God made us to be relational people. We have a longing to be in relationship with others – friends, family members, others in the community.
The book of James may well be the earliest of the New Testament letters – written in the year A.D. 48. This letter was written by the brother of Jesus who became one of the leaders of the church in Jerusalem. James addressed the letter to Christians everywhere. He wrote it to teach Christians the practice of Christianity. He emphasizes that if we have a genuine faith, we will show it by acting like Christians. James gives practical advice on things like anger and quarrelling, showing favouritism, controlling the tongue, boasting, patience and prayer.
(Read James 1:19-27  "Everyone should be quick to listen; slow to speak."…

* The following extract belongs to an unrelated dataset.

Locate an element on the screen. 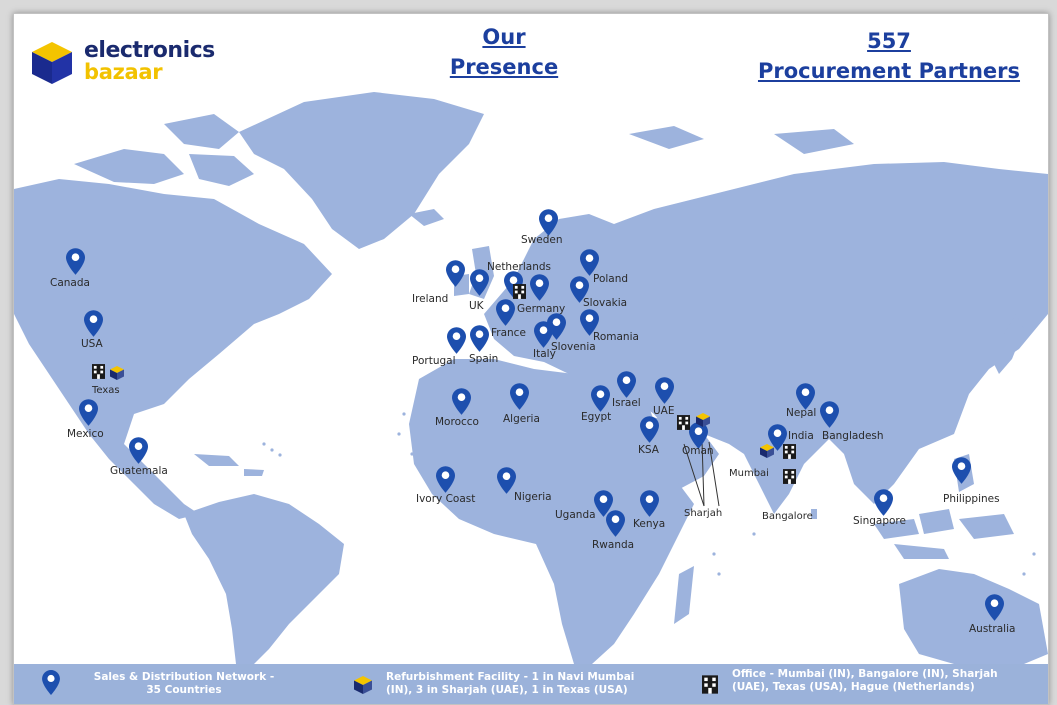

Next to a good relationship with God, that which can give us the most happiness or contentment is not wealth, not travel, not a Sony Plasma, High Definition, 50" television. Rather, it is a good relationship with someone – a friend, a spouse, a child, a parent. The converse is also true, that which can give us the most heartache and the most anxiety is not financial problems, not health difficulties, but a relationship that has become strained, or has turned sour. A good relationship with someone we care for is a treasure. Yet, maintaining healthy relationships is not easy
What can help us succeed in our relationships? The ability to listen. Your friendship, your marriage, your relationship with those you care about is built up through the art of listening. To listen is to love and to strengthen the connection.

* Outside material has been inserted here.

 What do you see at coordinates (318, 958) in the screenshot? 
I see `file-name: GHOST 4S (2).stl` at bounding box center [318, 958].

God's Word comes to us today with the simple message: "Everyone should be quick to listen; slow to speak." We need to hear that message because, within our relationships, usually the instinct to talk is stronger than the instinct to listen.  We can all fall short of this and I have done this myself too.

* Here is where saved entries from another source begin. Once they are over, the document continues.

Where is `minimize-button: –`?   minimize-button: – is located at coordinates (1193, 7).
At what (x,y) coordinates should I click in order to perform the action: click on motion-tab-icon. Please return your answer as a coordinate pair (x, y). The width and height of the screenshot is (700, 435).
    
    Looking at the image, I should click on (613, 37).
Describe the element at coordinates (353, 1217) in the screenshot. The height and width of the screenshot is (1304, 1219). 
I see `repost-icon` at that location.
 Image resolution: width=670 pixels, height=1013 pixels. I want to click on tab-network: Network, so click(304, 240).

In reminding us to be quick to listen, the Bible writer, James, may be hitting on an aspect of our sinful nature. Our egotist, selfish nature desires to be heard by others, to defend ourselves, rather than to listen to and to understand others.

Thankfully, if we look to Jesus we see he puts a lot importance on listening to others.  The story of Martha & Mary (Luke 10:38-42), he tells off Martha who is rushing around worrying about a meal.  He says to Mary who finds time to stop and listen to Jesus.  That she has done to best thing.  So as we look to Jesus he is there to help us to overcome our tendency to think more highly of ourselves than we ought and to desire to understand the other. To listen is to love and to strengthen the connection.
How does listening strengthen the connection? How does listening build up relationships?
1. Listening is a form of love. By listening, we put aside our agenda, we take a break from what we are doing, and we give our attention to the other. Listening requires selflessness and humility. It is a form of love, and love is good for relationships.
2. Listening shows you care. Listening shows you want to understand what the other person is experiencing, is feeling, and is thinking. When someone close to you senses that you are not really listening to what he or she has to say, that person is rightfully hurt. Not listening gives the message that he or she does not count, is not worth your time. Conversely, listening shows you care which in turn strengthens your relationships.   Listening shows the other person that he or she counts for something to you and so builds up your relationship.